SELECTED PASSAGE
···
Euphoria

Lily King (Father of the Rain) renders three young anthropologists in 1930s' New Guinea with nuance, tenderness and charming ambiguity in Euphoria. King draws on the life of Margaret Mead and her relationships with her second and third husbands (Reo Fortune and Gregory Bateson, respectively), but the novel is only loosely based on their lives and work.

Nell Stone is an American, and has recently written a book that is receiving much attention for its controversial subject matter: the sex lives of children in the Solomon Islands. She is an up-and-coming young anthropologist being talked about around the world; when we meet her, she is just emerging from a year and a half in the field in New Guinea, alongside her husband, Fen. Fen is Australian, overbearing and decidedly threatened by Nell's success, as fame and glory as an anthropologist have so far eluded him.

When Nell and Fen come out of the field,  at a party they meet fellow anthropologist Andrew Bankson. He is fresh off a failed suicide attempt, haunted by the deaths of his two brothers and unable to find himself in either his native England or the tribal communities he studies. Bankson is lonely and attracted to the couple, and suggests that he establish them with unstudied "natives" nearby his own fieldwork; he wants to keep them as his friends and neighbors.

The three form an unlikely triangle of mixed alliances. Nell and Fen, for all their disharmony, share a history and an intimacy the loner Bankson can't pierce. But Nell and Bankson achieve a singular connection of the minds: they inspire each other, each stimulating the other's best work. With Fen's sensitivity over and resentment of Nell's talents, this is a dangerous but intoxicating symbiosis, a cerebral union that is sensual and nearly sexual. Bankson is, in fact, rather in love with both Nell and Fen. The two men establish their own bonds as well, when Fen nurses Bankson through a malarial fever. It is a love triangle, but also an intellectual one, and shadows the perceptions of each anthropologist about the tribes they live amongst. They already have very different approaches: Nell has loved, ever since she was a small child, exploring other worlds so that she can come back and tell her family, friends and now colleagues about her adventures; for her, the joy is in the description and the homecoming, but she also has a knack for integrating herself into a new culture. Fen, it seems, would rather become a tribesman than study or write about the tribes. Bankson struggles to participate, but is more inclined to observation--his background is in the natural sciences. As he writes, "I was raised on Science as other people are raised on God, or gods, or the crocodile."
···
REQUEST
In the review of Euphoria, what does Fen do that creates a bond between him and Bankson? The records have no connection to the review of Euphoria.

DATASET EXCERPTS
···
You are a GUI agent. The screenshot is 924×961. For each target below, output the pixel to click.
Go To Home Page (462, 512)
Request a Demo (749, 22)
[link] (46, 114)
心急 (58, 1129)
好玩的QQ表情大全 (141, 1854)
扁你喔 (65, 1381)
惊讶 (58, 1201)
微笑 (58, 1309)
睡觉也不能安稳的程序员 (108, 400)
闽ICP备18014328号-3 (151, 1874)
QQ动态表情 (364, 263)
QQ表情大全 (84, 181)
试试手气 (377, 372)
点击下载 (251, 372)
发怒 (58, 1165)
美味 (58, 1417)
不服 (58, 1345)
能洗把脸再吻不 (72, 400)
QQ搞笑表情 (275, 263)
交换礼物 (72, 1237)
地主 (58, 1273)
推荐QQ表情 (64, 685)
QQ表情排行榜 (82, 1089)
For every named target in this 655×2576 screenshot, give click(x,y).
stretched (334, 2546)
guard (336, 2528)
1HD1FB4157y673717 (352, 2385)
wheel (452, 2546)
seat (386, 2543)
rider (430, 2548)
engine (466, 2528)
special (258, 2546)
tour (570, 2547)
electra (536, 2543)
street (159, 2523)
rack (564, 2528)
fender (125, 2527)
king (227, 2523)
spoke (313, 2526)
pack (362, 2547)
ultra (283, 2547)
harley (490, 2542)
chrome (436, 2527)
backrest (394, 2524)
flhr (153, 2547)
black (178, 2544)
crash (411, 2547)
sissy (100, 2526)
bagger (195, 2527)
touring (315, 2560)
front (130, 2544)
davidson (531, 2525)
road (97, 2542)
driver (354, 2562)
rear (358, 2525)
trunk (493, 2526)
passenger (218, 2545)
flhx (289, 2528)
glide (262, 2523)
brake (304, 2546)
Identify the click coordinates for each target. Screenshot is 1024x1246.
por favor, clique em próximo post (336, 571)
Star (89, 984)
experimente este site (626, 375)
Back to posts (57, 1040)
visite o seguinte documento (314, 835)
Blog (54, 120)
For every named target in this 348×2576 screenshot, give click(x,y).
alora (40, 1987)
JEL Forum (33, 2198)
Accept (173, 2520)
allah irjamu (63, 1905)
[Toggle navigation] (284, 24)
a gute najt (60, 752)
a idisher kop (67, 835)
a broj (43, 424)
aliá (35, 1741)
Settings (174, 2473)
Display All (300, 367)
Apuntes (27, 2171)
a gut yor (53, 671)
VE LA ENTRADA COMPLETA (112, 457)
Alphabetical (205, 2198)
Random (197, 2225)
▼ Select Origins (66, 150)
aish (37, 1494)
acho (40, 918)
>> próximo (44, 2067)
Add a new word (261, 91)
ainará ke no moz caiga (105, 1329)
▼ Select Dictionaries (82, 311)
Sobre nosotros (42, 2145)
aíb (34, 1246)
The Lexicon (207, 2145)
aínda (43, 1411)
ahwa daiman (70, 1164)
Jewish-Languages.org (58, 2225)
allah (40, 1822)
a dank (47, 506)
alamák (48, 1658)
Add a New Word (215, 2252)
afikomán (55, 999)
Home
···
REPLY
Fen nurses Bankson through a malarial fever.